You’ve been through bad storms, of course. Like the one time it snowed so hard your car was buried while you were driving it. Like the ice storm in ’98, every tree for fifty miles flattened, massive high tension towers collapsed like mecha melted in the final battle of some great alien war. You were even alive in ’77, the last time the Wendigo wind came screaming out of the north. Maybe too long ago. People forget.
People forget that the wind and ice and snow destroy electric lines and switching stations. Leaves you powerless. Like how you feel knowing your parents—older, frailer now—have no heat and it’s close to zero degrees Fahrenheit out and they can see their breath in their house. Your mom texts you goodnight and it feels ominous. It feels final. You sit there sobbing for hours imagining them side by side under blankets, getting colder and colder still as the void draws in close, whispers to them cold and wet, “Sleep now.”
You’d call someone to help, or go get them yourself, except the roads have been impassable since yesterday morning. You’re listening to the police scanner and you hear the call: no units available for rescue, fire, medical, or police calls.
The heaviest equipment can’t make it through the storm. The region’s fire trucks have become encased in massive drifts of snow one by one. So it isn’t so far-fetched. People are dying in their homes. If you’d realized how bad it would be, or thought of it sooner, you could have helped them, maybe. They’d be nice and warm here with you. Let that thought hang from your heart for a while.
Heavy, isn’t it?
All storms end, though. Later, you talk to a lot of people about that one. How it was unlike anything they’d ever experienced. You thought to yourself at the time that the storm felt alive. Alive and malevolent. What quirk of the human mind made it feel so clearly that there was something out there, something undefinable and unknown, but intelligent and vicious? How could a storm seem to have intent?

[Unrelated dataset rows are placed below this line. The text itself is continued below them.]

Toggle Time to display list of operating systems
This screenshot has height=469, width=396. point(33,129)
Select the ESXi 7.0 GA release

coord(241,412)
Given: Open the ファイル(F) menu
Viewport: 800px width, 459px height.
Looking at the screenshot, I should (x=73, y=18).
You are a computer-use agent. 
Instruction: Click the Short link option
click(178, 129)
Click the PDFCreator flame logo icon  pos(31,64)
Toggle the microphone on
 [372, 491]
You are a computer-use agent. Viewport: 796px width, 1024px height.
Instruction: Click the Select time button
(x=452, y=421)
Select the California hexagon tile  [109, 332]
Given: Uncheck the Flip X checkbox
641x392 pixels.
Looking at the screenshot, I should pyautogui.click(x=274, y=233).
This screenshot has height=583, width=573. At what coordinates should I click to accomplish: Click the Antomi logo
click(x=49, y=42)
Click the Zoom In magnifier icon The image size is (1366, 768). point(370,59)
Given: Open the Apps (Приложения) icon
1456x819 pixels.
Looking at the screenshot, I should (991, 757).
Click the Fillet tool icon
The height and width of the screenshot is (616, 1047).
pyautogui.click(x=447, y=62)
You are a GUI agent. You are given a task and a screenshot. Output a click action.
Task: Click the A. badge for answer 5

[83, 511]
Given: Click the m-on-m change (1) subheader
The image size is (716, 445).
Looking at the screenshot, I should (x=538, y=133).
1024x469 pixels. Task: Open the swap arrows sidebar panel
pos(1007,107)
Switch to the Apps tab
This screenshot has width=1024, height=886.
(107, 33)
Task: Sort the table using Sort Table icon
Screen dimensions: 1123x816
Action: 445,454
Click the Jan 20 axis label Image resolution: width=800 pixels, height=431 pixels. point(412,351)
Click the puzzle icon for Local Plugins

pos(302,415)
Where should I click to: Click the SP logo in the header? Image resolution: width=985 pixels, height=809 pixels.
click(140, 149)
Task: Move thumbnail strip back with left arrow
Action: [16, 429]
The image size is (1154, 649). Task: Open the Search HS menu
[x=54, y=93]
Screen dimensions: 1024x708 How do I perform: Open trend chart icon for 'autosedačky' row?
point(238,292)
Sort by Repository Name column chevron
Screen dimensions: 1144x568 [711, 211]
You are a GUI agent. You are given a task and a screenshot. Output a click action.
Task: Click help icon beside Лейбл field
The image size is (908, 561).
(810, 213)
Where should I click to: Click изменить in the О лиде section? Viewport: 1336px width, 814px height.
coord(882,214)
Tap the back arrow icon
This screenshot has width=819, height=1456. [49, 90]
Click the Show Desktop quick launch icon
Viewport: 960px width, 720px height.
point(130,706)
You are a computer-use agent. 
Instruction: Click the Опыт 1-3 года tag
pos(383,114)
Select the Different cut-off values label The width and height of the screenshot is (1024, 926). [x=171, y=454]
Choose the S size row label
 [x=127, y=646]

But everyone you talk to who was there, unprompted, says the same thing about it. “It felt alive, man. And evil.”
That feeling seems far away in late April (has it really only been four months since those terrible frozen nights?). But there will be more winters. Some hard ones. Some mild ones. You might never experience another blizzard in your life.
But you will, with absolute certainty, hear the wind howl and the ice pellets clatter against the aluminum siding and remember. Remember when it felt like something dark and shaggy and taller than trees clambered from the depths of the Hudson Bay and made its steady, inevitable way south, carrying winter in its paws and death in its teeth.
Remember when the void sang and some part of you, some black ice frozen shard of your soul, sang along with it. Because it already knew the words.